GIVEN DATA.

▬▬▬▬▬▬▬▬▬▬

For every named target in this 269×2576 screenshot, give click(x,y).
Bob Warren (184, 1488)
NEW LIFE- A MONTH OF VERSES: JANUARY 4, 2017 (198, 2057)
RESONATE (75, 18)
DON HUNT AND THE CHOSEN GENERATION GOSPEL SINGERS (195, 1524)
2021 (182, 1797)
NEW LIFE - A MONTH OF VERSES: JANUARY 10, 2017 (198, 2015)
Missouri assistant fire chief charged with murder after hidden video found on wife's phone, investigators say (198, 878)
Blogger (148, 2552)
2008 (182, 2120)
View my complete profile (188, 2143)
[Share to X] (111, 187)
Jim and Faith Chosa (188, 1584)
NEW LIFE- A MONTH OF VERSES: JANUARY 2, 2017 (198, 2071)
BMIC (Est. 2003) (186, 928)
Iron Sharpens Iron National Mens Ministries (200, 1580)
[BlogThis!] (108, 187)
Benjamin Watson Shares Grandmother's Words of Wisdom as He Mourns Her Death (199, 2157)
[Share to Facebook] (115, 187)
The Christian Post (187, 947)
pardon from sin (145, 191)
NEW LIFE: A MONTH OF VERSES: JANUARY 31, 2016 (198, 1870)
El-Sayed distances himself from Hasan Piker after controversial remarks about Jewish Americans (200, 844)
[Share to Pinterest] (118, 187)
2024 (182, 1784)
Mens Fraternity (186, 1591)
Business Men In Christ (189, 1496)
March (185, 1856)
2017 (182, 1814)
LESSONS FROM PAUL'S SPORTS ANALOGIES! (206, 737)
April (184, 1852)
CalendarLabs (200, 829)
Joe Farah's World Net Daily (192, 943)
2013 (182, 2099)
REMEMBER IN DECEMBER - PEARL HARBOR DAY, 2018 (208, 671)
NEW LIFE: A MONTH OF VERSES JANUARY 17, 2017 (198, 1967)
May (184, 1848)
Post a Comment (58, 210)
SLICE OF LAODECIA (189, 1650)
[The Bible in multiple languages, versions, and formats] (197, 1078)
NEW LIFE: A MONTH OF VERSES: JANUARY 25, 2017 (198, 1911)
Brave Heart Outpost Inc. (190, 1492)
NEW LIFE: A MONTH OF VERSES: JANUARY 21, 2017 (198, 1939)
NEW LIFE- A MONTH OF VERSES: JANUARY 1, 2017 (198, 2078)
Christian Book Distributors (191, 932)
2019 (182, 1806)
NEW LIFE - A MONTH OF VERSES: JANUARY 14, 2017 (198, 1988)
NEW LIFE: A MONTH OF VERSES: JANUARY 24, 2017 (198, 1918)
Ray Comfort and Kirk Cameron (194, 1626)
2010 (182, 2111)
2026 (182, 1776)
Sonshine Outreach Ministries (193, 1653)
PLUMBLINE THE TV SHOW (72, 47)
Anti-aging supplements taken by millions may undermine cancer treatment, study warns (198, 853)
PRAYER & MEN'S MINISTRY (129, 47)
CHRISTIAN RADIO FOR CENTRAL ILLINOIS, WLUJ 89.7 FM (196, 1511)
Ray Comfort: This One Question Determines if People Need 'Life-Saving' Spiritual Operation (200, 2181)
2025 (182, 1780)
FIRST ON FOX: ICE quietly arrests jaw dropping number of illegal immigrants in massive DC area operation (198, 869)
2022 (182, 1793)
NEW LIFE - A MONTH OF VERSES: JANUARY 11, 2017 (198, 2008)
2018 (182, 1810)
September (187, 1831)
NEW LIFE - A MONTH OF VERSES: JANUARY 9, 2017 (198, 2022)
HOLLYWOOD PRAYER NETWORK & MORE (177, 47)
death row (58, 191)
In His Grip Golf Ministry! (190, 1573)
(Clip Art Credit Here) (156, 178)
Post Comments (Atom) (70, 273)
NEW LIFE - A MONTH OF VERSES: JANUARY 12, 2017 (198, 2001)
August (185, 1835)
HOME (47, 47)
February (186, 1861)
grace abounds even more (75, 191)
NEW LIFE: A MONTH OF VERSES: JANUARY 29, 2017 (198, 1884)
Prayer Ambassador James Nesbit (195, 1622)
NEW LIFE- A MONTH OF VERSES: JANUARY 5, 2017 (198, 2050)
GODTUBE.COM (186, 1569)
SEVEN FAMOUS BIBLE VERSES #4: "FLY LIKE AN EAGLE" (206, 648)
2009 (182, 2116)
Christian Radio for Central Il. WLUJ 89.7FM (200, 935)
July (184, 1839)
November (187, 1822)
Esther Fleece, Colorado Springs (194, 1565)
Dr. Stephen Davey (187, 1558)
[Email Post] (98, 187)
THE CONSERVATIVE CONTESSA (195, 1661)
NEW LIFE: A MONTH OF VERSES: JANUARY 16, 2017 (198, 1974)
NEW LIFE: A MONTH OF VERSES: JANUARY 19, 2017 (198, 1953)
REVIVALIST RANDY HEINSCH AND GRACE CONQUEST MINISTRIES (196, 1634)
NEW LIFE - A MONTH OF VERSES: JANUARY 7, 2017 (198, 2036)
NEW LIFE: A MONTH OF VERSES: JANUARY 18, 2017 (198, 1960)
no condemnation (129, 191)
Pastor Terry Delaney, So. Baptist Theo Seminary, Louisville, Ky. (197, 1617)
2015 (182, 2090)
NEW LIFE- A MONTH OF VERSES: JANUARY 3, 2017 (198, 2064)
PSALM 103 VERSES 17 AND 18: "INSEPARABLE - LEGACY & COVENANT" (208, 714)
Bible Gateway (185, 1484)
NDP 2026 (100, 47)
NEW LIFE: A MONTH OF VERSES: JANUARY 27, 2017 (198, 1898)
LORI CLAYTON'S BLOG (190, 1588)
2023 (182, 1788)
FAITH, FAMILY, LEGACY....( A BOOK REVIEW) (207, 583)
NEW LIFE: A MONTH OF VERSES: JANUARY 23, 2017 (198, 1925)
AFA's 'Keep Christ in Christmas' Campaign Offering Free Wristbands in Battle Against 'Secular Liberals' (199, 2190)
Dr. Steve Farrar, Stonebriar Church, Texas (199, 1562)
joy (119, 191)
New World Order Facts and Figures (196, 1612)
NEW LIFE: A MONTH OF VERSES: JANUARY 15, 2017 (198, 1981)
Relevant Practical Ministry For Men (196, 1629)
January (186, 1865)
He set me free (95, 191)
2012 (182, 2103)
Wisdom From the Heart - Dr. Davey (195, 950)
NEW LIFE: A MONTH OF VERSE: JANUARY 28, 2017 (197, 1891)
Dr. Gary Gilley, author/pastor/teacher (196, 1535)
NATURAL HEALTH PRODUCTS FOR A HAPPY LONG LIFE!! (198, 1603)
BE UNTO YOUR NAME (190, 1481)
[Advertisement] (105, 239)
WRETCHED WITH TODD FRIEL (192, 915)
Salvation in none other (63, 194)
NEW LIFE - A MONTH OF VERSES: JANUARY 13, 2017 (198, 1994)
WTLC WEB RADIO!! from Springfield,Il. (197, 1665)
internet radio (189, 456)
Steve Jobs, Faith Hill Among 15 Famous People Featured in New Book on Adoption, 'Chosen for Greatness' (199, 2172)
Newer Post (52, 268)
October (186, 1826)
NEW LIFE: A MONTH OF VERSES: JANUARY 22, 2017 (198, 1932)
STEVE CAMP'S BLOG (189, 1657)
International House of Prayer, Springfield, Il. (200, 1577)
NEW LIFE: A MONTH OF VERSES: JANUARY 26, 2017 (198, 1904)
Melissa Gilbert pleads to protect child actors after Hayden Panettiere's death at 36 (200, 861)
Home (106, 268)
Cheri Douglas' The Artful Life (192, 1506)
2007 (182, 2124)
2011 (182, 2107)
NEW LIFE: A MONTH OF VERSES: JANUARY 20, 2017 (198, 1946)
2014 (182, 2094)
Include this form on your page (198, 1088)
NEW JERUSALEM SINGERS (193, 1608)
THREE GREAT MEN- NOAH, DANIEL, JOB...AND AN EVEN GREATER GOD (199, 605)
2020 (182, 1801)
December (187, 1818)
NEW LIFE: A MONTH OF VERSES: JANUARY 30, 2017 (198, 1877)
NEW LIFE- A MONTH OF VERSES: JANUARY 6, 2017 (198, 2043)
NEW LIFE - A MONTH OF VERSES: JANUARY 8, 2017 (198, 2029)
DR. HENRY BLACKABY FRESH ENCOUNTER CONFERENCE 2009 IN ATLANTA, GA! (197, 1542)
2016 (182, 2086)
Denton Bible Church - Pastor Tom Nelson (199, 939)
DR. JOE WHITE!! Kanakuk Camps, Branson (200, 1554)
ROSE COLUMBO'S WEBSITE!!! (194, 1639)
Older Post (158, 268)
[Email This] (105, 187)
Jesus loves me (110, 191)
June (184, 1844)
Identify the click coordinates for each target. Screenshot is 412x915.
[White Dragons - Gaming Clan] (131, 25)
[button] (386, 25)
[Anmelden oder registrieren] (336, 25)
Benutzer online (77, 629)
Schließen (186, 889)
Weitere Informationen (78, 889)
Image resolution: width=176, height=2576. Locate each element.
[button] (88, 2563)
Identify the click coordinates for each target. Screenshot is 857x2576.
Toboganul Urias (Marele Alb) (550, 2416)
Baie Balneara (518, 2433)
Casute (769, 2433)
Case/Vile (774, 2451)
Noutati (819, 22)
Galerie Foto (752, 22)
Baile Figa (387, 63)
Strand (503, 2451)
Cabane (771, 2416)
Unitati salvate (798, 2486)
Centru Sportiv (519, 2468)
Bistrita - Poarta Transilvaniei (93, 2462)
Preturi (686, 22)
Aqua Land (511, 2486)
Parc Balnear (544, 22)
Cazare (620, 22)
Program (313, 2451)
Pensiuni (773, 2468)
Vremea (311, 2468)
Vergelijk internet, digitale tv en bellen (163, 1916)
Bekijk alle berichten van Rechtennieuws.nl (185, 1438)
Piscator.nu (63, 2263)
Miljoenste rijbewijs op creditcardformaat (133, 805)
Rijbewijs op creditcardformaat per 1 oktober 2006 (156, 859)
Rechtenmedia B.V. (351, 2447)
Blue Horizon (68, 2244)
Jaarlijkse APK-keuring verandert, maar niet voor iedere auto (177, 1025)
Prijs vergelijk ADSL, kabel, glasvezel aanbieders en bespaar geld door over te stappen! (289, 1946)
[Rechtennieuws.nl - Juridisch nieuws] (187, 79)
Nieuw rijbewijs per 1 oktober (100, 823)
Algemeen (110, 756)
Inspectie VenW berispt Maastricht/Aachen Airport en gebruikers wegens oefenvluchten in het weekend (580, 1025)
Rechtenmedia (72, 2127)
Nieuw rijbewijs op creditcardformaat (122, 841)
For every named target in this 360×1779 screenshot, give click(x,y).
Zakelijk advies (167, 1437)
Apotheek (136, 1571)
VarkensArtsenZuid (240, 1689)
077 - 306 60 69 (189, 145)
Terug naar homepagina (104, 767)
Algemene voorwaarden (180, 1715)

▬▬▬▬▬▬▬▬▬▬

Above are the entries. Copy exactly the part that opens with the line containing "March (185, 1856)" and closes with the line containing "May (184, 1848)", and no more.

March (185, 1856)
2017 (182, 1814)
LESSONS FROM PAUL'S SPORTS ANALOGIES! (206, 737)
April (184, 1852)
CalendarLabs (200, 829)
Joe Farah's World Net Daily (192, 943)
2013 (182, 2099)
REMEMBER IN DECEMBER - PEARL HARBOR DAY, 2018 (208, 671)
NEW LIFE: A MONTH OF VERSES JANUARY 17, 2017 (198, 1967)
May (184, 1848)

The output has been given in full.